Choosing a Food Allergy-Friendly Camp
With summer fast approaching, parents may be scrambling to find an appropriate summer camp for their children. For parents who have children with food allergies, the search includes an additional challenge--finding a camp with a staff that knows something about food allergies and is prepared to act in the event of a severe reaction.
You can begin your search by seeking referrences from friends and family, or by performing a search at the American Camp Association. Although the search form doesn't allow you to search specifically for camps that specialize in accommodating the needs of children with food allergies, it can help you track down camps you may want to check out based on other criteria.

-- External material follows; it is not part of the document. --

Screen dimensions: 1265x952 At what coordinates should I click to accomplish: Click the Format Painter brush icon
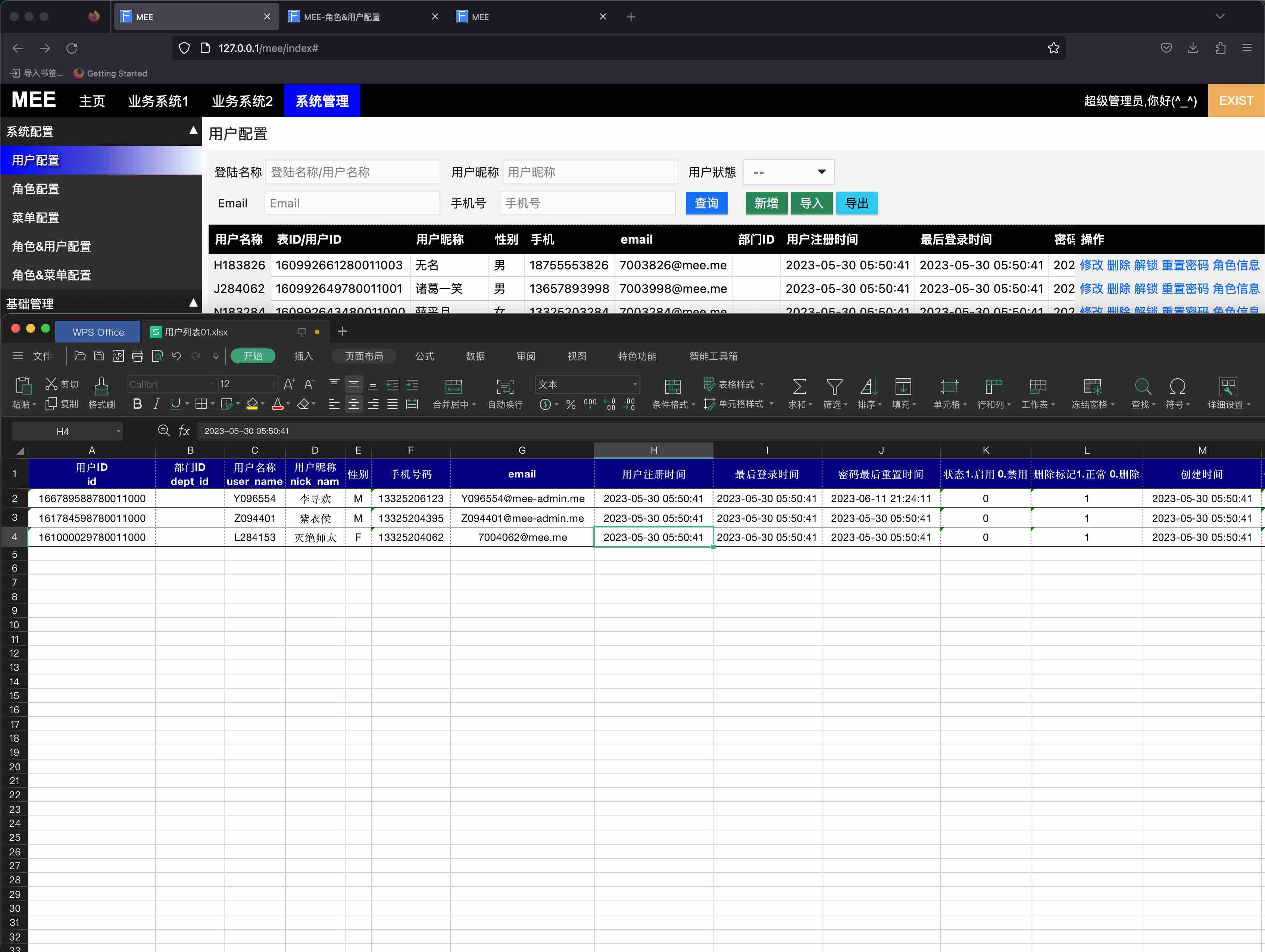pos(101,387)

Once you have a list of camps that interest you and your child, call the camp administrator and ask the following questions to determine which camp will most likely be able to provide the best accommodations for your child with food allergies:
- Has the camp had other campers with food allergies and how has it handled these cases? (You may be able to have the camp put you in touch with parents of children with food allergies who attended the camp and are willing to talk with you.)
- Who's the medical person in charge and who's second in command (for when the primary medical person is unavailable)? Ask about their credentials and their knowledge and experience in dealing with food allergies.
- Where will your child's epinephrine and other medications be stored and how readily available will they be? Can your child carry her own medications? How many people at the camp will be trained in giving the epinephrine shots?
- How far away is the nearest emergency medical treatment? Onsite emergency care may be insufficient in a case of very severe reaction.
- What outings may the camper be going on during her stay? How accessible are medications and emergency treatment on these outings?
- Does the camp have a system in place to keep all camp personnel well informed?
In most states, the camp cannot provide medicines or just keep epinephrine on hand. Each family must provide the medications for their child. You can never depend on others even if they are supposed to have it.
For additional information on managing food allergies at camp, check out the Food Allergy & Anaphylaxis Network, specifically its Guidelines for Managing Food Allergies at Camp.